I think you've made a wise move there, especially getting shot of so many diesels.

I'm planning to hang onto my E320 CDI but it's the only diesel in our household now. My other half sold her Focus last year. Fortunately the E class is in that bracket where even if it halved in price that depreciation is still not that bad.


----------



## graham1970 (Oct 7, 2012)

Yeah, it's a pain....I'm on my phone and can't do anything with a pdf.
This highlights the procedure http://www.caremissionstestingfacts.eu/nedc-how-do-lab-tests-work/

Note independent officials that are responsible for the results.

Sent from my D5803 using Tapatalk


----------



## Kerr (Mar 27, 2012)

graham1970 said:


> Yeah, it's a pain....I'm on my phone and can't do anything with a pdf.
> This highlights the procedure http://www.caremissionstestingfacts.eu/nedc-how-do-lab-tests-work/
> 
> Note independent officials that are responsible for the results.
> ...


I've no idea who that website is, but many of the things they say should/does happen doesn't. There's lots of information about the cheats used to gain good figures.

Here's a shorter breakdown of the new Septemeber 2017 guidelines. It's actually a good read.

http://www.autoexpress.co.uk/car-ne...missions-figures-the-new-2017-tests-explained

Even under the new rules manufacturers are still allowed to to do their own tests. It is also pointed out how much the manufacturers try to find loopholes.

They've also managed to gain extra wiggle room to fail the tests up to 2021.

The bottom line is the diesel cars on the road are far too dirty. That's the problem that needs addressed. The manufacturers don't need these tests to tell them how dirty their cars really are.


----------



## DrEskimo (Jan 7, 2016)

I agree with your overall conclusions, but I still don't see evidence for what you are claiming with respect to all manufacturers 'cheating' the independent NEDC testing procedure in the same way VAG did...?

I've seen many programmes and reports which can easily reproduce the NOx figures stated by the manufacturers for many diesel cars, including the VAG cars with cheat devices, which show the cars passing under the threshold set by the EU guidelines. 

As already mentioned, the fact that these lab conditions rarely reflect real world driving is a concern, and one that looks set to be addressed as in that article to some degree, but it still doesn't change the fact that what VAG did was very very different, and should be rightfully punished. 

Perhaps there are data and evidence that support the claims you are making, in which case please do share


----------



## Kerr (Mar 27, 2012)

DrEskimo said:


> I agree with your overall conclusions, but I still don't see evidence for what you are claiming with respect to all manufacturers 'cheating' the independent NEDC testing procedure in the same way VAG did...?
> 
> I've seen many programmes and reports which can easily reproduce the NOx figures stated by the manufacturers for many diesel cars, including the VAG cars with cheat devices, which show the cars passing under the threshold set by the EU guidelines.
> 
> ...


I fully agree that the lab conditions don't reflect real world.

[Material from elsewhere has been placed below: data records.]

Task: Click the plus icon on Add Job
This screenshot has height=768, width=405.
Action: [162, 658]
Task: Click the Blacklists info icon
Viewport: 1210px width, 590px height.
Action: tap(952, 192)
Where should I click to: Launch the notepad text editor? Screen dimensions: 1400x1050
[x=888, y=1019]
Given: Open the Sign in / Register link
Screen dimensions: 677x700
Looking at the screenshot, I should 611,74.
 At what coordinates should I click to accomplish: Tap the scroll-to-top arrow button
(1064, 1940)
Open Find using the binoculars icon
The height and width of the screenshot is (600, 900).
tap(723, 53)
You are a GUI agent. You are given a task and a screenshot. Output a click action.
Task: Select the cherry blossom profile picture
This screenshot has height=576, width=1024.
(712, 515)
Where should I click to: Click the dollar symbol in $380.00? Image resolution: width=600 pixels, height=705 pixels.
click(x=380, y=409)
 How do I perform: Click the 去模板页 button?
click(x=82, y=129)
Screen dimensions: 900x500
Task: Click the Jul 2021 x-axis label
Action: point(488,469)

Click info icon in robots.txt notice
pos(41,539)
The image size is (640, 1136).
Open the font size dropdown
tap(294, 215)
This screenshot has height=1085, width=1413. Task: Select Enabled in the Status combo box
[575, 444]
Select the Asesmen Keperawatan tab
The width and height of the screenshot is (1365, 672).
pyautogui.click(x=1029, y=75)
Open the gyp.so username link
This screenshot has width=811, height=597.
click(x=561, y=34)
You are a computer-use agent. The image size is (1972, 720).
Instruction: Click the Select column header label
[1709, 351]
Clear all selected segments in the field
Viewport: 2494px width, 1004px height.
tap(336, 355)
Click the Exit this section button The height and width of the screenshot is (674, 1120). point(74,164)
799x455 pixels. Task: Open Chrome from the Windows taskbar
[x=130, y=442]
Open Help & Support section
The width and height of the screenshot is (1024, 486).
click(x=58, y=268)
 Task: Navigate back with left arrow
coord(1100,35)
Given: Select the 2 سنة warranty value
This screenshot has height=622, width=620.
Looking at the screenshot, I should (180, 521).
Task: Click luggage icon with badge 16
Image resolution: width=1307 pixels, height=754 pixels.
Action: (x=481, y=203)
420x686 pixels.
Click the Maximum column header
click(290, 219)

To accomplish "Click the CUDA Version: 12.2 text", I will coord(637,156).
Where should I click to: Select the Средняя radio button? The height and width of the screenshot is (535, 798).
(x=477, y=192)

Apparently the fuel figures are out by 29%. That's bad enough. How can you be 600% wrong, on average, with emissions?

I've not seen many tests that have gained the same results. Most tests I've seen have also failed the official test miserably during independent testing. Some make it, which makes it harder to explain why so many find themselves so far out.

VW needed to cheat to achieve the claimed figure during the test cycle. Other manufacturers simply fail the test cycle. On the road the VW beats many of those cars too.

What logic could explain why VW needed to cheat to pass, but others didn't, yet VW still outperform these other cars in all other tests?


----------



## DrEskimo (Jan 7, 2016)

Kerr said:


> I fully agree that the lab conditions don't reflect real world. Apparently the fuel figures are out by 29%. That's bad enough. How can you be 600% wrong, on average, with emissions?
> 
> I've not seen many tests that have gained the same results. Most tests I've seen have also failed the official test miserably during independent testing.
> 
> ...


That's my point, where have you seen other diesels that have also failed their tests? I have not seen any evidence of this?


----------



## graham1970 (Oct 7, 2012)

If vw passed these independent tests you claim but still need to cheat the official tests then there's only one conclusion!? 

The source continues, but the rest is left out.